Despite Kidnapping, Author Urges Young People to Go to Africa

Young people interested in doing humanitarian-aid work in Africa should go, said Jessica Buchanan, a humanitarian-aid worker in Somalia who was kidnapped in 2011 and survived 93 days of captivity before being rescued by the U.S. military.

“Make sure you are well informed. Make sure you take security seriously. Make sure you assess the risks,” Buchanan said at a National Press Club Book Rap May 22.

Buchanan appeared with her husband, Erik Landemalm. Their New York Times bestseller, ``Impossible Odds: The Kidnapping of Jessica Buchanan and Her Dramatic Rescue by SEAL Team Six,'' was released May 14.

One of Buchanan’s captors was an 11-year old boy. Ironically, Buchanan originally went to Africa to stop the practice of using children as soldiers. The boy, Abdul Alaki, was one of her cruelest captors, at times holding a gun to her head or a knife to her throat, she said.

“He was so young he didn’t understand the whole concept of cause and effect,” Buchanan said. “If he chose to follow through on his actions, then there would be negative consequences in that they wouldn’t get the money they were asking for.”

Buchanan and Landemalm said that they believed her security team was responsible for the Oct. 24, 2011, kidnapping. They said it is the practice in Somalia to have a security liaison coordinate security when non-Somalis travel from the relatively safe northern region to the southern region. In this case, Buchanan and Landemalm said they thought her liaison was paid $100,000 to facilitate her kidnapping and that of her colleague Poul Thisted.

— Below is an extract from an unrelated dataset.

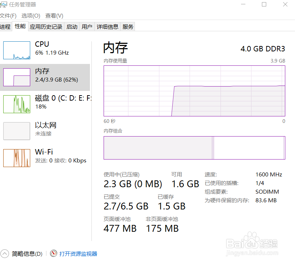Viewport: 295px width, 263px height.
Task: Open the 文件 file menu
Action: coord(8,15)
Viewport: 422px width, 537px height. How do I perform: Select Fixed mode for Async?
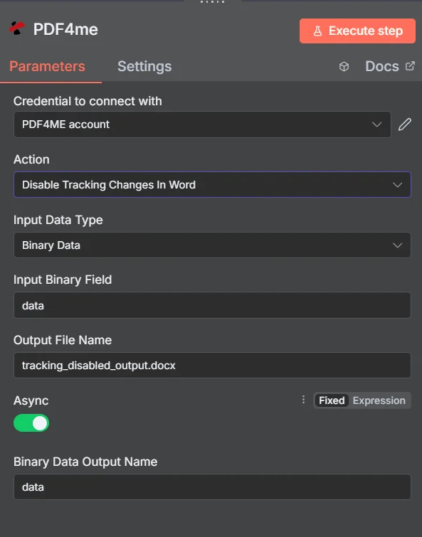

Thisted and Buchanan were rescued 93 days later after Buchanan developed a urinary tract infection that both she and doctors worried had spread to her kidneys and could be fatal. The rescue was completed just prior to President Barack Obama giving his Jan. 25, 2012, State of the Union speech.

“President Obama called my dad after the State of the Union address to let him know as one dad to another that his daughter was safe and she was on her way home,” Buchanan said.

Buchanan’s Somali captors first demanded $45 million for her and Thisted’s release, an amount later reduced to $18 million – still an unattainable sum especially before the seven-day deadline, she said.

Although SEAL Team Six, the same military unit that killed Osama Bin Laden, has been credited with rescuing Buchanan, she said she has never seen the faces of her rescuers and doesn’t believe she ever will.